The cliff railway opened to the public in 1896; and was credited with stimulating the development of Constitution Hill as a popular leisure area.

Throughout the 1920s and 1930s, the cliff railway was popular with visitors but during and after the Second World War, passenger numbers declined significantly. In 1948, seeking to revive its fortunes, the Aberystwyth Pier Company bought it and carried out repairs and upgrades. The new owners were unable to increase passenger numbers.

In 1976, the railway was closed briefly on account of a fault in its braking system. During the late 1970s, a local mining company acquired a majority stake and formed the Aberystwyth Cliff Railway Company to operate it. In 1978 a new electrical system was installed which is used to the present day. It takes its power from and returns surplus energy to the National Grid.

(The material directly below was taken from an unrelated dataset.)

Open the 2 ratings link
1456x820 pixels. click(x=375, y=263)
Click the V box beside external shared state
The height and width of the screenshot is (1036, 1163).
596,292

In November 1987, the cliff railway was recognised as a Grade II listed structure. In 1998, it was purchased by Constitution Hill Ltd, a registered charity, the trustees are volunteers; all profits generated support the railway's maintenance and restoration activities. The cliff railway has received some external funding, including grants from European Union funds.

The railway is operated under a light railway order. The line is open to passengers during the summer months, typically operating between April and October, while transitioning to a limited timetable during the colder months.

The upper station was refurbished with a café and gift shop during 2005 and roof repairs were made in 2014. Ramps and other adaptations make the service accessible to wheelchair users. The ticket office at the lower station has been converted into a holiday apartment. Of the four original timber bridges constructed to carry hillside paths over the railway, three remain at the northern half of the route for foot traffic.

== In fiction ==
The railway makes appearances in the work of author Malcolm Pryce.